By June 15, 2015November 10th, 2016No Comments

When we ask people to describe conflict, they often use terms like stress or frustration. It is clear that conflict is trying for many people. Conflict often leads to negative emotions which themselves can contribute to stress. They also make it more difficult to use constructive responses to conflict.

The model underlying the Conflict Dynamics Profile (CDP) also encourages people to engage rather than avoid conflict. The CDP puts a lot of emphasis on the emotional elements of conflict. It measures hot buttons – behaviors in others that cause us to become upset. The CDP also looks at ways that people respond to emotional upset. It measures the degree to which they hide, express, or act out emotions. The CDP helps people understand what triggers them in the first place, as well as how they manage the emotions once they occur.

So if we don’t want to avoid conflict, but engaging in conflict is stressful, what’s a person to do?

The model underlying the CDP also encourages people to engage rather than avoid conflict. When asked about how they deal with conflict, most people say their typical approach is to try to avoid it. They mention that it is uncomfortable and stressful to address it. At the same time they realize that it is not a very effective strategy.

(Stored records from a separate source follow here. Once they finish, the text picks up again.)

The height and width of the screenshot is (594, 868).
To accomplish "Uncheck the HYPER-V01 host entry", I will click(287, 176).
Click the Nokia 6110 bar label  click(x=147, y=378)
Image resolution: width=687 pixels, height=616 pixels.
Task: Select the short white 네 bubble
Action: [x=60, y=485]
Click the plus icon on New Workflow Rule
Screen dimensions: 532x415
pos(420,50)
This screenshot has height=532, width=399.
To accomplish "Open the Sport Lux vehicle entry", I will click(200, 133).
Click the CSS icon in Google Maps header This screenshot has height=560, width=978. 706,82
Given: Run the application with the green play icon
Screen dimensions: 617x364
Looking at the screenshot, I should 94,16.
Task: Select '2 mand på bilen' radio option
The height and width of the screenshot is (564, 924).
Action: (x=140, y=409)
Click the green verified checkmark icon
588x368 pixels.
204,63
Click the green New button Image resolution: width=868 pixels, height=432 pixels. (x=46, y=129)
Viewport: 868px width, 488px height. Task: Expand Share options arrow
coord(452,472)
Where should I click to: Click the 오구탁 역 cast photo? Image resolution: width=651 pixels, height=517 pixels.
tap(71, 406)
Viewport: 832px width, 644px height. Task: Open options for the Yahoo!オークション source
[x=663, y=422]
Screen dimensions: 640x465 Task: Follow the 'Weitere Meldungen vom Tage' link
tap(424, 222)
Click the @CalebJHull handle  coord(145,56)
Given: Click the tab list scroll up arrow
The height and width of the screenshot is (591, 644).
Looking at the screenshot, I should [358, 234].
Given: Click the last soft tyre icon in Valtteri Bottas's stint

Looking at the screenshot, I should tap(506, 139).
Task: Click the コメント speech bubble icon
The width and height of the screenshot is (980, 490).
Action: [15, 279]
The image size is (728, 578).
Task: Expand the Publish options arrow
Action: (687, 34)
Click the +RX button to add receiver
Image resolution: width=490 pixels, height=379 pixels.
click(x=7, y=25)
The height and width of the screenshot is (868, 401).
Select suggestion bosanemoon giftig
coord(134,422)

So if avoiding conflict doesn’t work well and engaging with the other person can be stressful, what’s a person to do? We believe that engaging is the best approach but it should be coupled with improving one’s resiliency. While dealing with conflict can be stressful, this can be overcome if you have the ability to bounce back successfully.

Emerging research in the field of resilience has discovered a variety of techniques for enhancing resilience. These include a variety of physical, emotional, and social processes.

  • Improving your physical health by better eating, exercise and sleep can help with resilience.
  • A number of approaches for improving emotional health like the use of mindfulness techniques can improve one’s ability to manage emotions in conflict and enhance resilience.
  • Strengthening social networks can provide you with outlets to share your challenges and receive support for overcoming them.

Pierre Naquet, president of the Institute of Workplace Dynamics in Paris, notes, “People can increase their resilience and prepare themselves to bounce back from the stress of workplace conflict. This can play a very important part role in improving their quality of life.”